=== ASSIGNED TASK ===
Repeat only the lines below from the one containing "The height and width of the screenshot is (544, 551)." through the one containing "This screenshot has", inclusive, exactly as written.

=== RECORDED DATA ===
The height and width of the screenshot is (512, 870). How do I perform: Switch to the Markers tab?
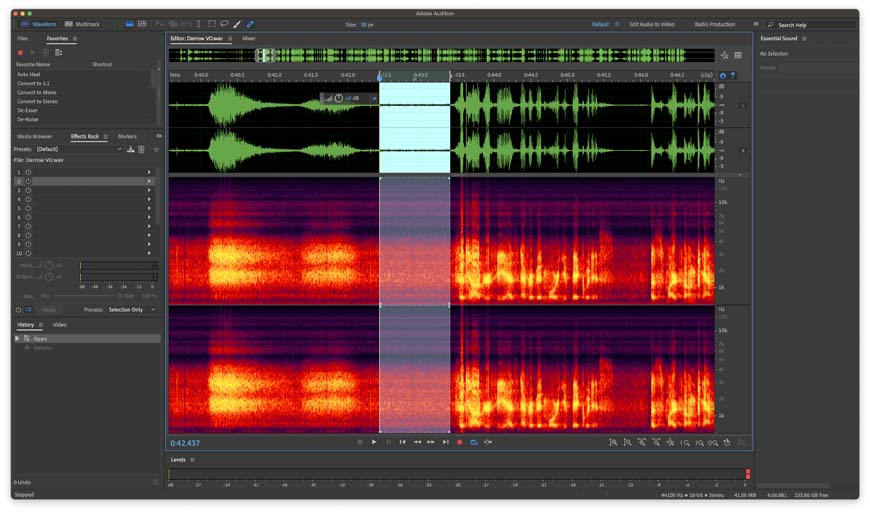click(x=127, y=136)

---

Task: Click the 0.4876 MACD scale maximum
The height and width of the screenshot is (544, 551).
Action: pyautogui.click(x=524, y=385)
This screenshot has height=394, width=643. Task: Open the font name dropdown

* * *

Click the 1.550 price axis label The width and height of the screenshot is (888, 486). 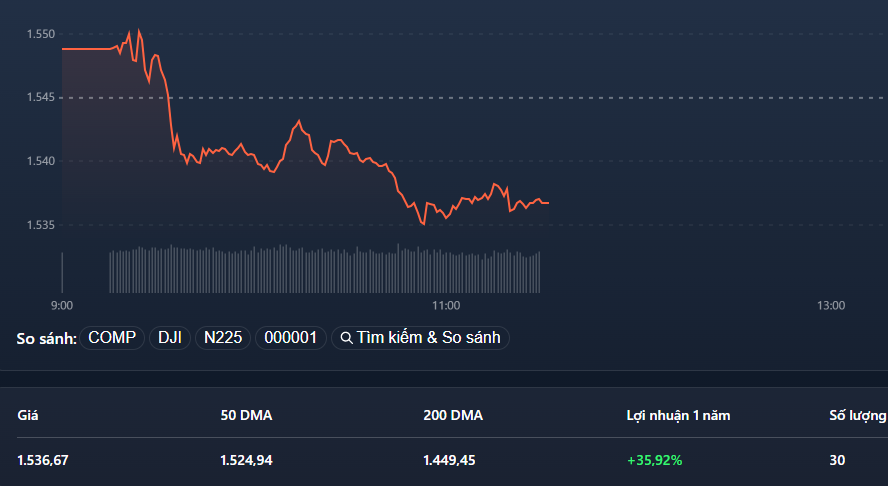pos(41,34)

=== OUTPUT OF THE EXERCISE ===
The height and width of the screenshot is (544, 551).
Action: pyautogui.click(x=524, y=385)
This screenshot has height=394, width=643. Task: Open the font name dropdown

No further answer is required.